At the BIA/Kelsey ILM East 2011 conference this morning, we heard from Lior Ron, the Group Product Manager for Google Places (including Maps and Hotpot).

A couple of interesting information points came out:

  • Google Places contains 50M places around the world
  • They felt they were missing “people” in the local equation and that’s why they launched Google Hotpot
  • Hotpot is all about organizing the web around people and places and is a local recommendation engine.
  • Hotpot now has generated more than 3M reviews and ratings (see this BIA/Kelsey post from last week for more data points)

Lior Ron said that Hotpot is not about Google building another silo or reviews site.
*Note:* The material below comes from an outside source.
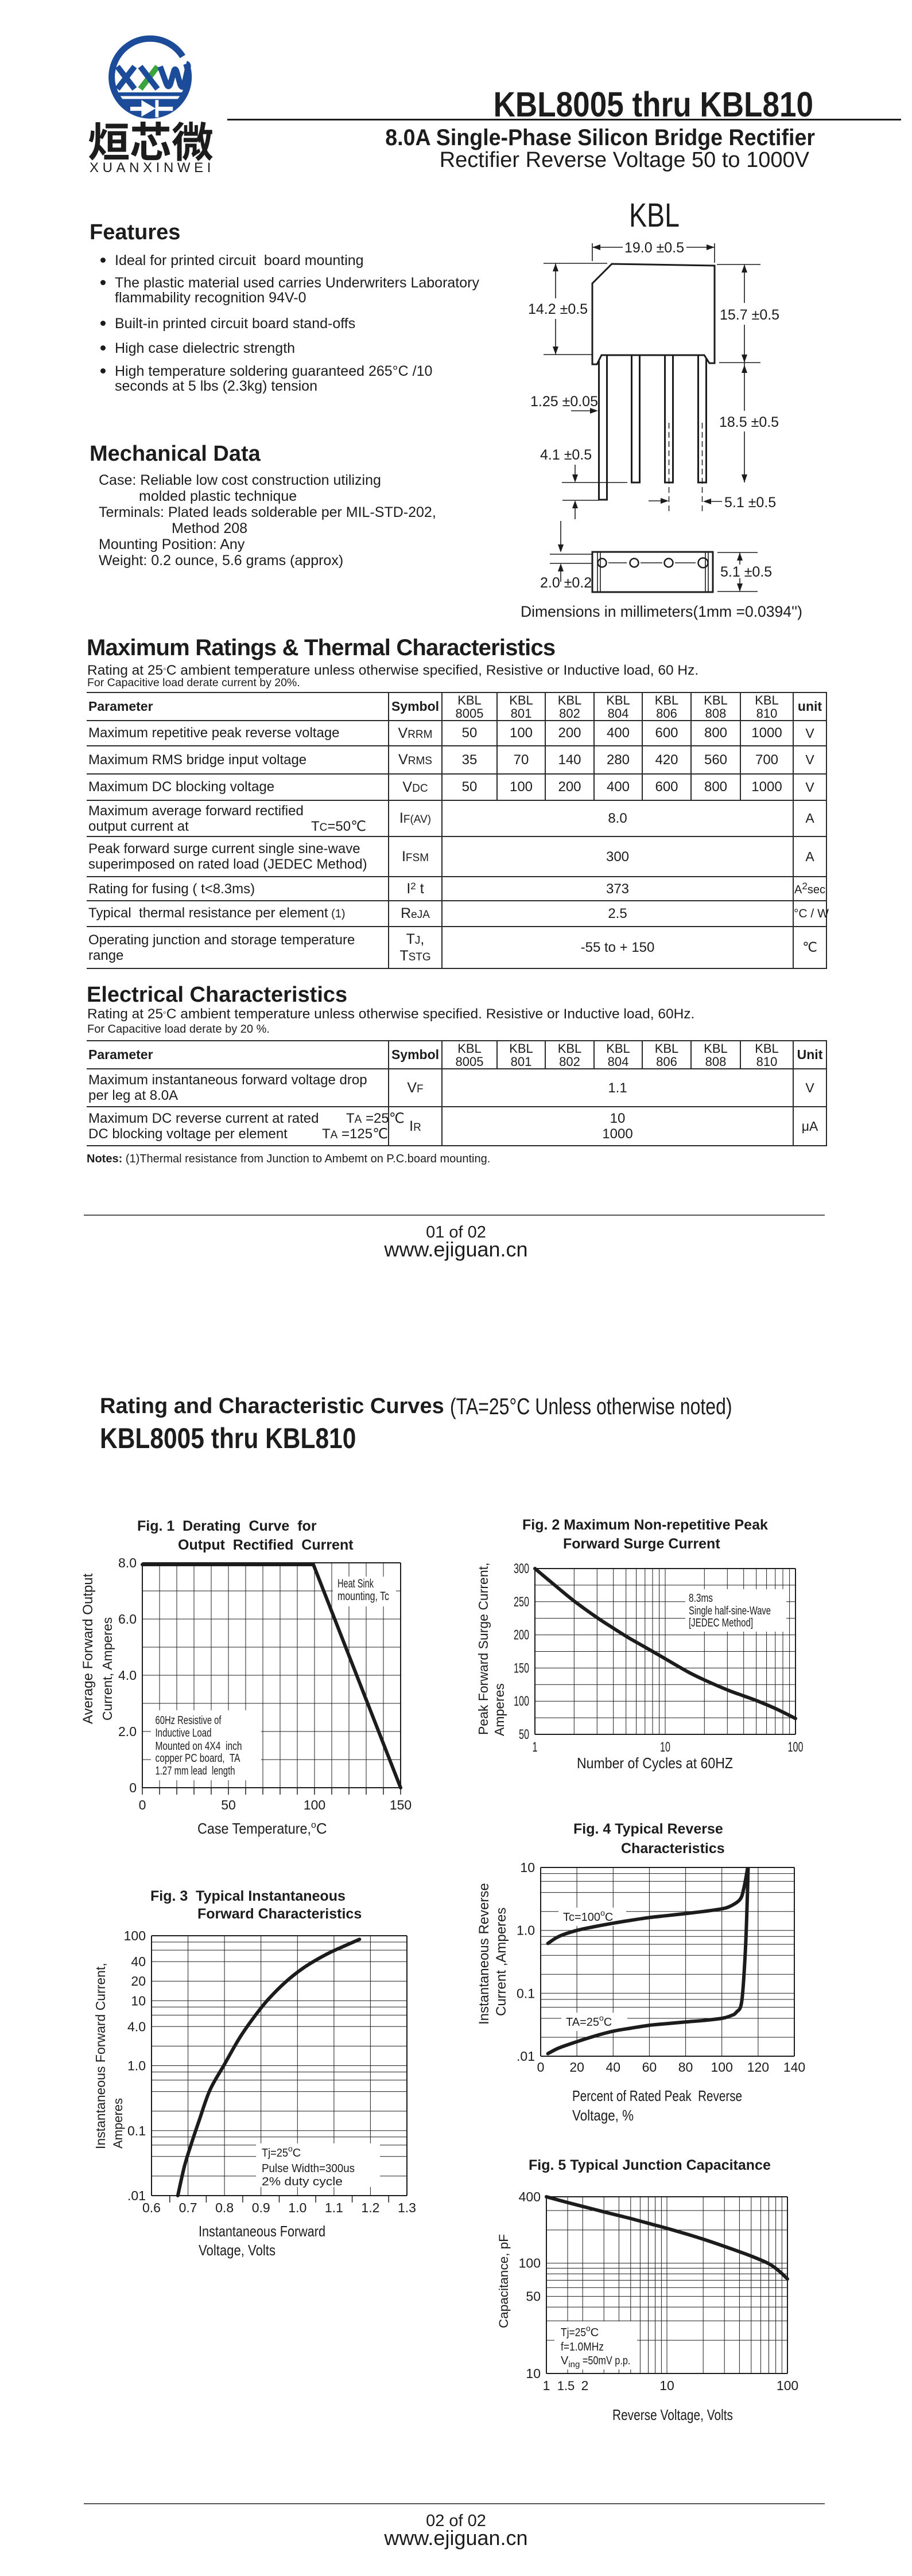  Describe the element at coordinates (188, 2208) in the screenshot. I see `svg-text: 0.7` at that location.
It’s about collecting short signals to enable better ranking/relevancy. A few conference attendees were not convinced by that statement.

At the BIA/Kelsey conference yesterday, I had the opportunity to sit down with the two co-founders of SeniorChecked, Chris Spanos and Scott Knowles.  Both ex-AOLers with solid experience in the local space, they’ve built this vertical local directory site targeting Seniors and their family.

Their mission is to help reduce the risk and incidence of fraud against Seniors by connecting them to trusted local businesses.  Local service providers pay them $700 a year for a detailed review which eventually gets them a seal of approval from SeniorChecked. This is the list of things they investigate before approving a merchant.

Obviously a great vertical with the aging baby boomers population (Yellow Pages Group had published a print directory on the topic a few years ago) and an important life event that involves many business categories, Scott and Chris have stumbled upon a better business model than I had expected before sitting down with them. This is not a business directory play, this is a “seal of approval” play.

Why is this an important distinction? If you’re building a vertical business directory, you need to sell advertising AND convince users to come to your site. A very difficult challenge for any startup. But if you’re selling a trusted seal, advertisers will “sell” consumers to your brand. They will promote the seal in-store and in their brochures (SeniorChecked provides advertisers with a promotion package that includes stickers, logo, etc.). Consumers might eventually come back to the SeniorChecked.com site searching in the directory to make sure that the company is legit but this is not the core business. Because a seal is a simple content “atom”, it also enables SeniorChecked to distribute their approved merchants in other directory sites.

The long term picture for SeniorChecked is also very interesting. They’ve basically built a platform which enables them to launch other verticals where trust plays a big role. They want to build these verticals themselves or partner with other people, as a technology provider, to launch them.

This is not the first company to try a “seal of approval” (ValueStar comes to mind) but by verticalizing, SeniorChecked might be taking the right road to success. I’ll be following them.